» Available data:

/---

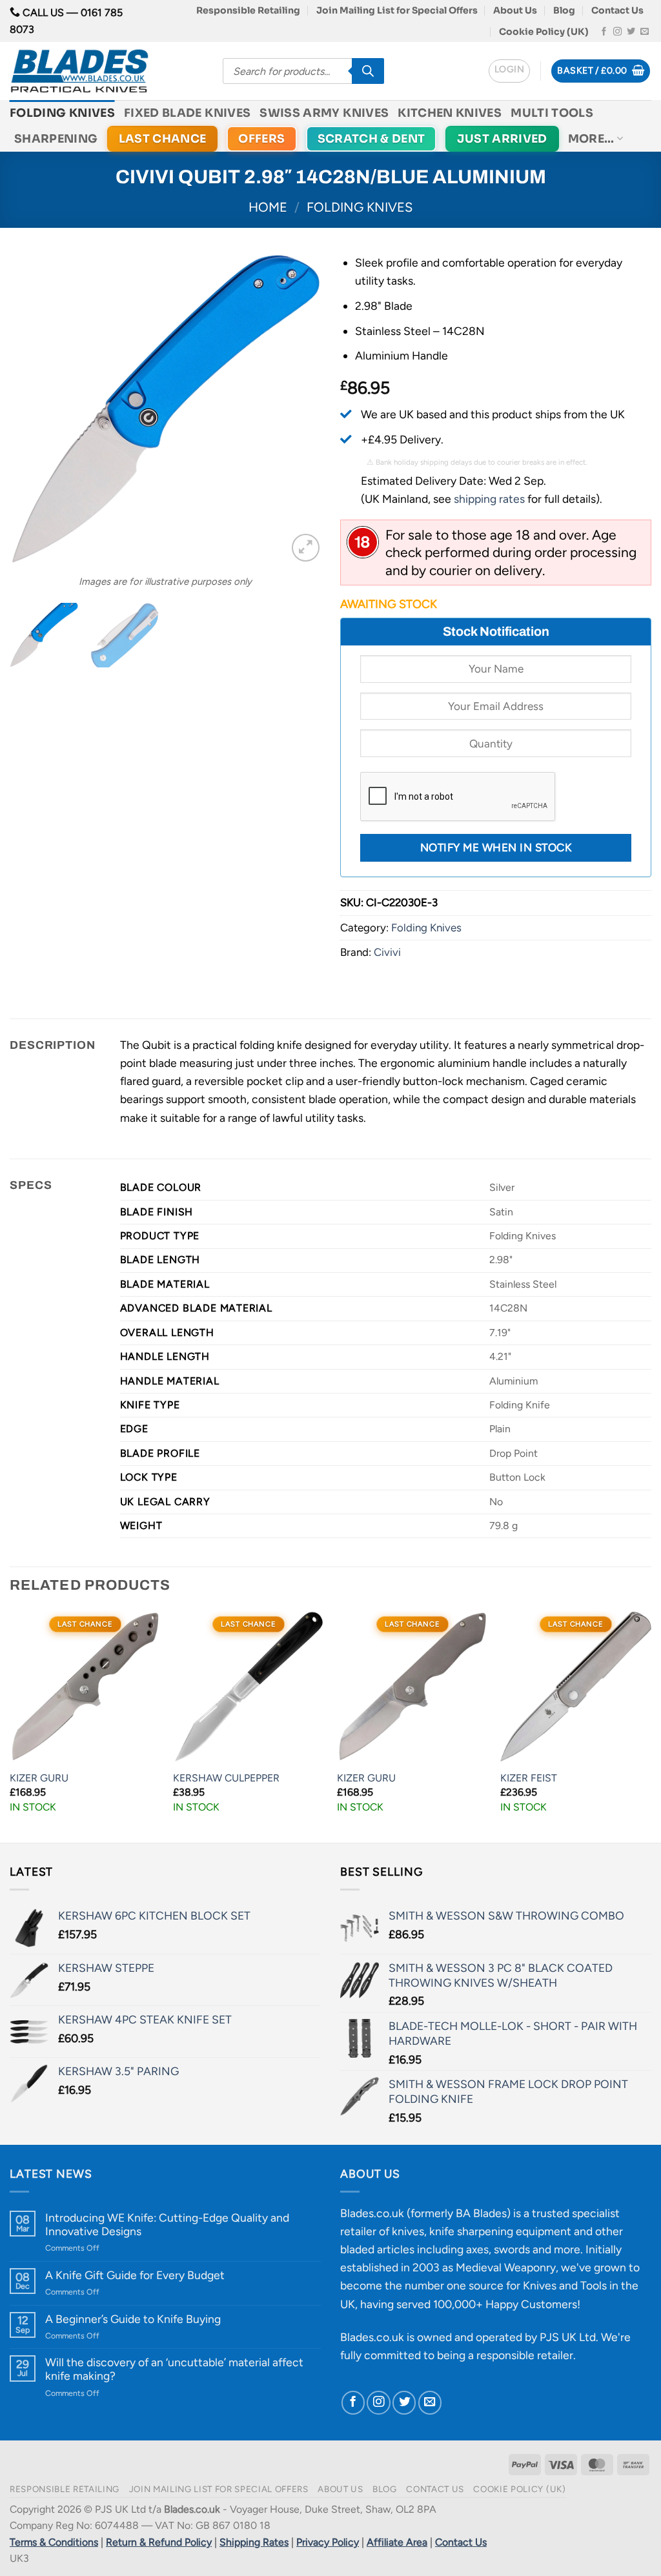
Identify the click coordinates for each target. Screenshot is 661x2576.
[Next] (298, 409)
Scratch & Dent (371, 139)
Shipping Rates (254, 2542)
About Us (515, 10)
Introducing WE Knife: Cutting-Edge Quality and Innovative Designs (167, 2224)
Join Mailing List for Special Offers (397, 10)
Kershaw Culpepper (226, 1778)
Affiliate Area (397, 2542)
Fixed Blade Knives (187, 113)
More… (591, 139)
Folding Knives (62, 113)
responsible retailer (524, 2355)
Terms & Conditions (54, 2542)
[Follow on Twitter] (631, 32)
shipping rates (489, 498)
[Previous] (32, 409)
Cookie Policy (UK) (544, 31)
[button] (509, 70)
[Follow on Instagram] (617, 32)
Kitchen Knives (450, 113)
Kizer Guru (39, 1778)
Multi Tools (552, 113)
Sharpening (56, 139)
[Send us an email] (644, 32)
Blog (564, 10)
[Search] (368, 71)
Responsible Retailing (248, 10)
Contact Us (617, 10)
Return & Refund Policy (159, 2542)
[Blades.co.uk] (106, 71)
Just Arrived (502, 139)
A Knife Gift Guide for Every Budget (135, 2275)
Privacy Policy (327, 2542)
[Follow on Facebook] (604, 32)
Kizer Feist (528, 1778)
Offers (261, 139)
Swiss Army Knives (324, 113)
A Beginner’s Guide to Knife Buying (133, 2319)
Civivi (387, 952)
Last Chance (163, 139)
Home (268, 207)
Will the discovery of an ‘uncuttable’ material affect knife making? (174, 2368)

\---
/---

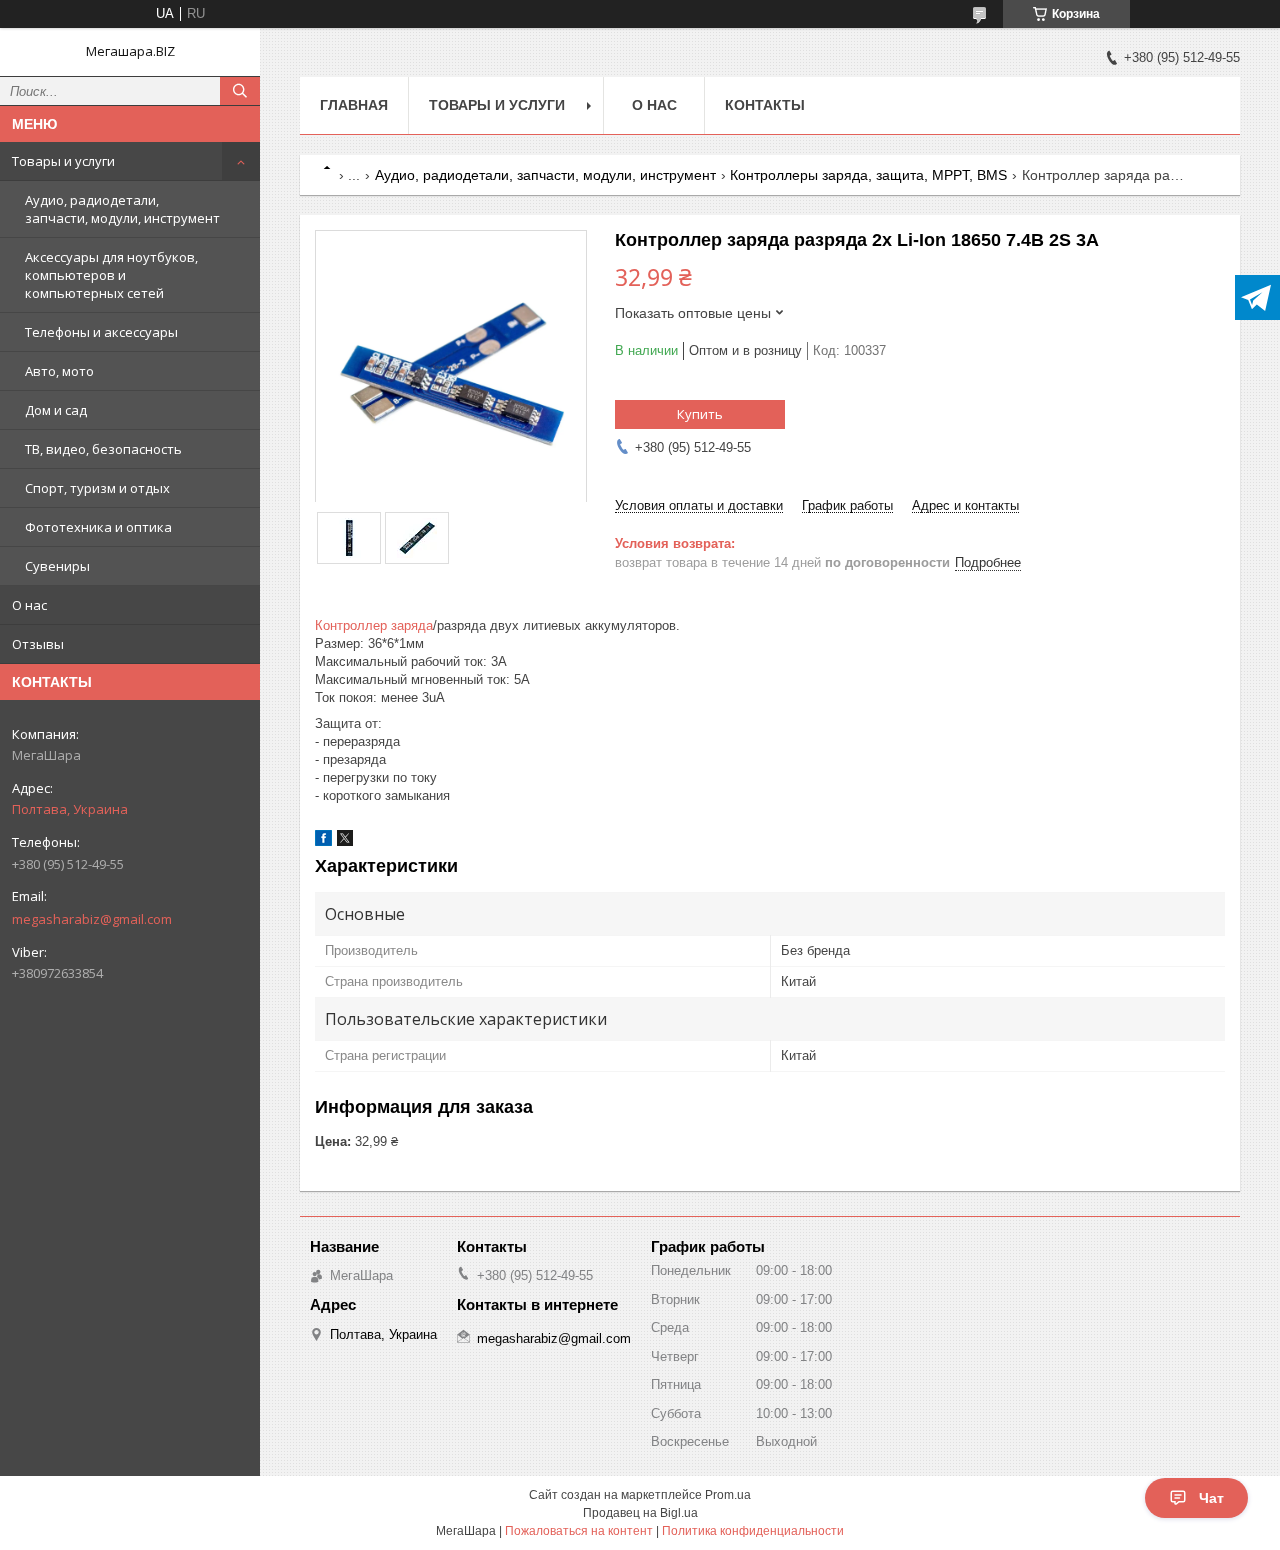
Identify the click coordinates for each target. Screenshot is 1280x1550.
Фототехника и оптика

\---
/---

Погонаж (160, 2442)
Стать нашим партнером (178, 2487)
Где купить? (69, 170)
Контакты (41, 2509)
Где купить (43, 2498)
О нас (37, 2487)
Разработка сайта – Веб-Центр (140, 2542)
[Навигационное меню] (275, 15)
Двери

\---

» Your goal:
Please reproduce, exactly as they appear above, the lines from the line containing "Screenshot is 661x2576." up to and including the line containing "Folding Knives (62, 113)".

» Written solution:
Identify the click coordinates for each target. Screenshot is 661x2576.
[Next] (298, 409)
Scratch & Dent (371, 139)
Shipping Rates (254, 2542)
About Us (515, 10)
Introducing WE Knife: Cutting-Edge Quality and Innovative Designs (167, 2224)
Join Mailing List for Special Offers (397, 10)
Kershaw Culpepper (226, 1778)
Affiliate Area (397, 2542)
Fixed Blade Knives (187, 113)
More… (591, 139)
Folding Knives (62, 113)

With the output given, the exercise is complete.